Étienne Sved

From Wikipedia, the free encyclopedia

This is an old revision of this page, as edited by Jamesmcardle (talk | contribs) at 02:17, 25 June 2018 (created page). The present address (URL) is a permanent link to this revision, which may differ significantly from the current revision.

(diff) ← Previous revision | Latest revision (diff) | Newer revision → (diff)

Étienne Sved (1914-1996) was Hungarian-born French naturalised photographer and poster artist.

Étienne Sved was born Süsz István in Székesfehérvar, Hungary, in 1914, changing his name on June 9, 1947. In 1930 he joined Atelier Budapest, a school of graphic arts founded in Budapest by Bauhaus teachers fleeing Nazi Germany. A Jew, Étienne Sved, fled to Egypt in 1938, traveling the country on a donkey, touring ancient funerary sites on the banks of the Nile, eventually befriending Abbot Drioton, director of the Cairo Museum.

Life and work in Egypt

Sved remained in the country until 1946 and through his friendship with the writer and intellectual Georges Henein, founder of the surrealist Jama’at al-Fann Wa al-Hurriyyah (Art and Liberty Group)[1] active 1939 - 1945, Sved worked as a photographer at the French paper Le Progrés Egyplien.  In 1945, when Sved executed a series of posters for a local brand of cigarettes called Setos, Henein was the director of Gianaclis, the company that owned it.

He published many satirical drawings before discovering photography, and while in Cairo, Sved created a series of anti-Nazi caricatures that were republished many years later in a bound volume titled Adolf ou à quand le crèpuscule des odieux?[2]  His photographic work illustrated Jean Cocteau's Maalesh, a journal inspired by Cocteau's 1949 stay in Egypt.

Sved’s eagerness to document the local Arab and Bedouin populations, rather than the French colonialists, led him to create an impressive collection of images of artefacts and street photographs of great historical value, which appear notably in a work published in 1954,  Egypt face to face, with a text by Tristan Tzara.

In France

Étienne Sved departed Egypt for France in 1946, and the following year married. He became a naturalised French citizen in 1949. He continued his photographic career while successfully pursuing a career as an advertising graphic designer. In 1952, he travelled to Algiers to produce, over a six-week stay, 600 illustrations for the album Algiers, 1951, a country in waiting with texts by Benjamin Stora, and two Algerian writers, Malek Alloula and Maïssa Bey.

In 1962, he set up a publishing house and moved to Haute Provence producing Provence des campaniles (1972), which won the Nadar prize in 1990. He continued his work as a publisher and photographer until his death in 1996.


Legacy

In 2003, the Nicéphore-Niépce museum acquired the Middle Eastern photographic collection of Étienne Sved, comprising more than 3,000 negatives and  vintage prints) and mounted a major retrospective in the same year in Manosque. The following year, Denon museum in Chalon-sur-Saône showed Moolesh, seventy-five photographs taken during his early years in Egypt along with memorabilia including a self-portrait of Sved around 1940 in costume and tie; his 1944 press card for Le Progrés Egyplien; and the Hungarian civil status certificate recording his name change from Istvan Süsz on June 9, 1947.

Publications

Art égyptien (1950) Text by Étienne Drioton (1889-1961), photographs by Étienne Sved.
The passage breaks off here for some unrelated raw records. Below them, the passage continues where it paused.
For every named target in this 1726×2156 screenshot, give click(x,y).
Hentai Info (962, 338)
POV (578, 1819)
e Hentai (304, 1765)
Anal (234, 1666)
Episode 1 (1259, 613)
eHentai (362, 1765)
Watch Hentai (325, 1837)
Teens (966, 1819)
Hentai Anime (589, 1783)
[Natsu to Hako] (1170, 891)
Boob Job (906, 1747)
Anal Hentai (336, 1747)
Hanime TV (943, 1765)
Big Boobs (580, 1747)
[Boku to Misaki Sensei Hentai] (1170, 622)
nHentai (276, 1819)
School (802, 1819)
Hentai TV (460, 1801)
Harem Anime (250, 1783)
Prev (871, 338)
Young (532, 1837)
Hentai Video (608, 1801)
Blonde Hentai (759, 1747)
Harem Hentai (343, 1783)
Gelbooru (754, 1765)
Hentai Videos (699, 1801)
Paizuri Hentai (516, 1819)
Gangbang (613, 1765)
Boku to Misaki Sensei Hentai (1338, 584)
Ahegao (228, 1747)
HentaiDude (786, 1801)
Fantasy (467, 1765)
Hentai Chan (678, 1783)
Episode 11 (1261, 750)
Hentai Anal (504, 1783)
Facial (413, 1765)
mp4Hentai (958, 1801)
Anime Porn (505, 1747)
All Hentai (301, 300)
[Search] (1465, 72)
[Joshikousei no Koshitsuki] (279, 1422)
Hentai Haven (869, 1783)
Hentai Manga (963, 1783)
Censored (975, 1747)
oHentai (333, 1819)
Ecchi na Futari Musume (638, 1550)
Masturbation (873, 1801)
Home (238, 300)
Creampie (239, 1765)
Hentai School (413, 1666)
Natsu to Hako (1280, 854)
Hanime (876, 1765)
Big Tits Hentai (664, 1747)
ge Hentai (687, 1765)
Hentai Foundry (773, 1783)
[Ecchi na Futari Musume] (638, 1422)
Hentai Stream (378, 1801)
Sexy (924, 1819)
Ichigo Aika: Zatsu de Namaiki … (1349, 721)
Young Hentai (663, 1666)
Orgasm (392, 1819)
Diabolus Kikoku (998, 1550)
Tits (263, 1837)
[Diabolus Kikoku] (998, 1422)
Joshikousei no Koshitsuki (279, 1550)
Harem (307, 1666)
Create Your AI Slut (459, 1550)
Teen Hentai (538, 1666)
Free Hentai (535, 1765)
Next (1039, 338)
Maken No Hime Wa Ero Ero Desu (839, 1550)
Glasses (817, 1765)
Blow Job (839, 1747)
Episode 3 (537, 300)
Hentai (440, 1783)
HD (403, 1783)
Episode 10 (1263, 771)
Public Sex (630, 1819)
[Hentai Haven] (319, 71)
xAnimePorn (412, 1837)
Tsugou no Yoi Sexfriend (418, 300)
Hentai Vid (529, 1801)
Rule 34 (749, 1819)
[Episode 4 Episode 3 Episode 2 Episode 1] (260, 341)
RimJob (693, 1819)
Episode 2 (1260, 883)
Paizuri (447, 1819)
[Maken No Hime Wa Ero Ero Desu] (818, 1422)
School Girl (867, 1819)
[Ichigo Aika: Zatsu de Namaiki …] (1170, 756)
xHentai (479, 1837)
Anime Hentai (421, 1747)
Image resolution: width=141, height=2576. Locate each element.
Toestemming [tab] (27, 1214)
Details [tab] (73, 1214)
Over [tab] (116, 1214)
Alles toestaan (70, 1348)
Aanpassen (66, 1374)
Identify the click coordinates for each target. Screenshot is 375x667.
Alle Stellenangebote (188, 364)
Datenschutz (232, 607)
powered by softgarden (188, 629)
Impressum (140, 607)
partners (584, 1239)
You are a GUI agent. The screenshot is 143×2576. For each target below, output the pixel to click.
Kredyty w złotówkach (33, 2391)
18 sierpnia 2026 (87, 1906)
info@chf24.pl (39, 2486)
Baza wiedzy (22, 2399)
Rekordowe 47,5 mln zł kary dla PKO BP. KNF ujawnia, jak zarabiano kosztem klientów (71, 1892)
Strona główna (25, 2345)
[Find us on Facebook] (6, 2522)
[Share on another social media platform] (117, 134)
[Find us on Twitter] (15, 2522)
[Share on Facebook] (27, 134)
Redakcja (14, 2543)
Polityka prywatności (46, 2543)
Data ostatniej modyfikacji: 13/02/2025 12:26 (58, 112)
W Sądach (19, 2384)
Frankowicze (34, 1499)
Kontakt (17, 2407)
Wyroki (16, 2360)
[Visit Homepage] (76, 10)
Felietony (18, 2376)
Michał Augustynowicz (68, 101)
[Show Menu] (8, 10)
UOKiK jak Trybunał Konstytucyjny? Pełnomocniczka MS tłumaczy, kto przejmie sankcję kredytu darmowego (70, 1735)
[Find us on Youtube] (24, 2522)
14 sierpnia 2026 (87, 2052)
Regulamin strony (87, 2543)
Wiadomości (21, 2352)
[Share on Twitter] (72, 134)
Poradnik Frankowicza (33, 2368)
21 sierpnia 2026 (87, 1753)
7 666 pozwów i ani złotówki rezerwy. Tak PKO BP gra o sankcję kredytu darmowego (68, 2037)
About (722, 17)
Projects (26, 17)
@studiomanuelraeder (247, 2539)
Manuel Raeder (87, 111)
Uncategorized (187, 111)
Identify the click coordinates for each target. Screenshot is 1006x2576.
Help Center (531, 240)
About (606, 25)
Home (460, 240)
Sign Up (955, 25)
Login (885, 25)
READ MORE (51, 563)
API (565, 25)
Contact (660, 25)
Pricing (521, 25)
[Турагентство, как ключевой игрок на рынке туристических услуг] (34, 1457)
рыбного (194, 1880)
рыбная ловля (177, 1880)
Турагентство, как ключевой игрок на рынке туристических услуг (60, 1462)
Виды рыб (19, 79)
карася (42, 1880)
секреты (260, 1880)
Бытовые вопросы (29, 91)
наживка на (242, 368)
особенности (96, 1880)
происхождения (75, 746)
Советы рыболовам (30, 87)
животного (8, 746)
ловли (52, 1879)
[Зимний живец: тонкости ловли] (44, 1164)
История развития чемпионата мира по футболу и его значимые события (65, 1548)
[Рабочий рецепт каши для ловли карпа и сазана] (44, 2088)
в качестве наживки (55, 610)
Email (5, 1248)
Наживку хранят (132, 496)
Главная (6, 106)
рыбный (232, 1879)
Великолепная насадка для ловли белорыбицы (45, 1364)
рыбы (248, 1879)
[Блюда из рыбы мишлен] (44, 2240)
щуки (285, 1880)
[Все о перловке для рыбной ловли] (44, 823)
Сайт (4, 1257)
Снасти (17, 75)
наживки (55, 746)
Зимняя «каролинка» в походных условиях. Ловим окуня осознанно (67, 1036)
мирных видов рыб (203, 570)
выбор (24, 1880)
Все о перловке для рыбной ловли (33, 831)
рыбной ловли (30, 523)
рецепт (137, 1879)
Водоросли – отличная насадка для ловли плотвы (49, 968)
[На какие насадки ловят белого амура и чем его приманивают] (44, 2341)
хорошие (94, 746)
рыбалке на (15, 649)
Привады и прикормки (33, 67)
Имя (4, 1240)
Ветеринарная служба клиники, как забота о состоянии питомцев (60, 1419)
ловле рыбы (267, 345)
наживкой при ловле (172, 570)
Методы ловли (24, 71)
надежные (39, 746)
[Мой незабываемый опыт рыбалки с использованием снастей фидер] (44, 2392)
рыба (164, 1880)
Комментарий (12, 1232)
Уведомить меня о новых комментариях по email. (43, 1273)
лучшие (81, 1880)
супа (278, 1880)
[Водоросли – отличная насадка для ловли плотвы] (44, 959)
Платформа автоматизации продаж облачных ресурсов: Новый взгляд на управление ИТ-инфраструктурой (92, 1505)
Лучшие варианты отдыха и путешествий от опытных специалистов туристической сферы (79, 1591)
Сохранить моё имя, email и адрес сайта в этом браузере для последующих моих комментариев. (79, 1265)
Étienne Sved: East meets West (1943)  Cairo: R. Schnindler.

Étienne Sved, Tristan Tzara (1896-1963c) L'Égypte face à face (Egypt face to face), 2nd ed.  Pierrevert : Sved 1988

Nice in full light (1976) editions: Saint Michel-l'Observatoire /  Paris: Sved, 1972

Étienne Sved, Malek Alloula (1937-2015) , Maïssa Bey , Benjamin Stora Alger 1951: un pays dans l'attente (Alger 1951: a country in waiting) Algiers: Barzakh, Barbentane : Équinoxe , 1996.

Étienne Sved, Jean Cocteau (1889-1963) Maalesh. Manosque: Bec up ed. ; [Chalon-sur-Saône]: Nicephore Niepce Museum, 2003

Website: http://www.sved.free.fr was created in May 2002 by the association "The Friends of Étienne Sved" for the conservation, the promotion and the diffusion of the artist’s work.

References

  1. ^ Bardaouil, Sam & ProQuest (Firm) (2017).  Surrealism in Egypt : modernism and the Art and Liberty group. I.B. Tauris & Co. Ltd, London ; New York, NY
  2. ^ Adolf ou à quand le crépuscule des odieux? [Texte imprimé]: Opéra bouffe / Illustrations Etienne Sved; préface de Rita Thalmann / [Paris]: Ed. de Nesle, [1980?]